Effects of atmospheric variation on AVHRR NDVI data

Abstract

The AVHRR (Advanced Very High Resolution Radiometer) series of instruments has frequently been used for vegetation studies. The 25+ year record has enabled important time-series studies. Many applications use NDVI (Normalized Difference Vegetation Index), or derivatives of it, as their operational variable. However, most AVHRR datasets have incomplete atmospheric correction, because of which there is considerable, but largely unknown, uncertainty in the significance of differences in NDVI and other short wave observations from AVHRR instruments. The purpose of this study was to gain better understanding of the impact of incomplete or lack of atmospheric correction in widely-used, publicly available processed AVHRR-NDVI long-term datasets. This was accomplished by comparison with atmospherically corrected AVHRR data at AERONET (AErosol RObotic NETwork) sunphotometer sites in 1999. The datasets included in this study are: TOA (Top Of Atmosphere) that is with no atmospheric correction; PAL (Pathfinder AVHRR Land); and an early version of the new LTDR (Long Term Data Record) NDVI. The other publicly available datasets like GIMMS (Global Inventory Modeling and Mapping studies) and GVI (Global Vegetation Index) have atmospheric error budget similar to that of TOA, because no atmospheric correction is used in either processing stream.
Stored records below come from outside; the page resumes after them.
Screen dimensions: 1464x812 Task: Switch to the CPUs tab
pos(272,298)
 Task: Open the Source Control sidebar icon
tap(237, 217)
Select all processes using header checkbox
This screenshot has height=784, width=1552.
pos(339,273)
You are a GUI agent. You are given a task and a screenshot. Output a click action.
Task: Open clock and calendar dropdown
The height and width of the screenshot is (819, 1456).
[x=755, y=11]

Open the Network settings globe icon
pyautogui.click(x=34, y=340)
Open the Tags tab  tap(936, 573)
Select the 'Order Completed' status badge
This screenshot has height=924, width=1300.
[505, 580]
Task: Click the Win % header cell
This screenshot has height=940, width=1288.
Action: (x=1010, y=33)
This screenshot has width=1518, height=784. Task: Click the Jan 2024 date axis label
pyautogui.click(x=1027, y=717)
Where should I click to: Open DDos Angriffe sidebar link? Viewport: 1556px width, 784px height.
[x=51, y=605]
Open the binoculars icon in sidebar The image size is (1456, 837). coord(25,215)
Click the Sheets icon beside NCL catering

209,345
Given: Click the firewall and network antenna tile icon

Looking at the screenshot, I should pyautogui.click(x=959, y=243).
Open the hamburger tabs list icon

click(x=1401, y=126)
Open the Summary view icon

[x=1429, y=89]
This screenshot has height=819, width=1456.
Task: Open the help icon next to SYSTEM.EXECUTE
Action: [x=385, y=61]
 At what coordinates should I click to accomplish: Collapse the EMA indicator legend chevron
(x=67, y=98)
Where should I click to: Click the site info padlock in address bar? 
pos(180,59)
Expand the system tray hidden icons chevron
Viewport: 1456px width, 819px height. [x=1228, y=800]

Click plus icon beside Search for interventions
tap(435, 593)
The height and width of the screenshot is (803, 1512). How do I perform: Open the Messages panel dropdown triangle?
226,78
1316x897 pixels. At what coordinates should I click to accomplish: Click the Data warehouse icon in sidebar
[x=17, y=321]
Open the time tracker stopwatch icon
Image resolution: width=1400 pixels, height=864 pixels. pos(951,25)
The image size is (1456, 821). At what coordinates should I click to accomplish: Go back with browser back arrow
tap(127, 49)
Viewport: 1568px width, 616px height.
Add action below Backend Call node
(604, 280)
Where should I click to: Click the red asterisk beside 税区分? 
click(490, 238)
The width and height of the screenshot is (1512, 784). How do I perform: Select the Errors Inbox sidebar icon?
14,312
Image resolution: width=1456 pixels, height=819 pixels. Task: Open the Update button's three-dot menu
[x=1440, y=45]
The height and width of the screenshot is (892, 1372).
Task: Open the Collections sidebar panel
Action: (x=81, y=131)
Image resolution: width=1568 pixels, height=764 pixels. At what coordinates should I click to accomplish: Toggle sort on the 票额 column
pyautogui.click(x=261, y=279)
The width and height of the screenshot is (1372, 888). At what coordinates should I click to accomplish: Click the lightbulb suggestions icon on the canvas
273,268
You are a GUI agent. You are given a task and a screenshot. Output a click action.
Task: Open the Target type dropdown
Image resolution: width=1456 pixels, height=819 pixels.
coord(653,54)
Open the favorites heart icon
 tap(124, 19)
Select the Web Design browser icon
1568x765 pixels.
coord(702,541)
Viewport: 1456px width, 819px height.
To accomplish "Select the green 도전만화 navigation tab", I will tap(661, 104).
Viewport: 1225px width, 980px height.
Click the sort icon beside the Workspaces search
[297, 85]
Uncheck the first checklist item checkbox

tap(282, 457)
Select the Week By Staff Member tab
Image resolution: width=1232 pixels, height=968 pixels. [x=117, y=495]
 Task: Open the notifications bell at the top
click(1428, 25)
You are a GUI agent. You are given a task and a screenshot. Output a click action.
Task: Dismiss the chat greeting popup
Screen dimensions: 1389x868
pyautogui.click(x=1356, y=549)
Of the three datasets, LTDR was found to have least errors (accuracy = 0.0064 to − 0.024, precision = 0.02 to 0.037 for clear and average atmospheric conditions) followed by PAL (accuracy = − 0.145 to − 0.035, precision = 0.0606 to 0.0418), and TOA (accuracy = − 0.0791 to − 0.112, precision = 0.0613 to 0.0684). It was also observed that temporal maximum value compositing technique does not cause significant improvement of precision in regions experiencing persistently high AOT (Aerosol Optical Thickness).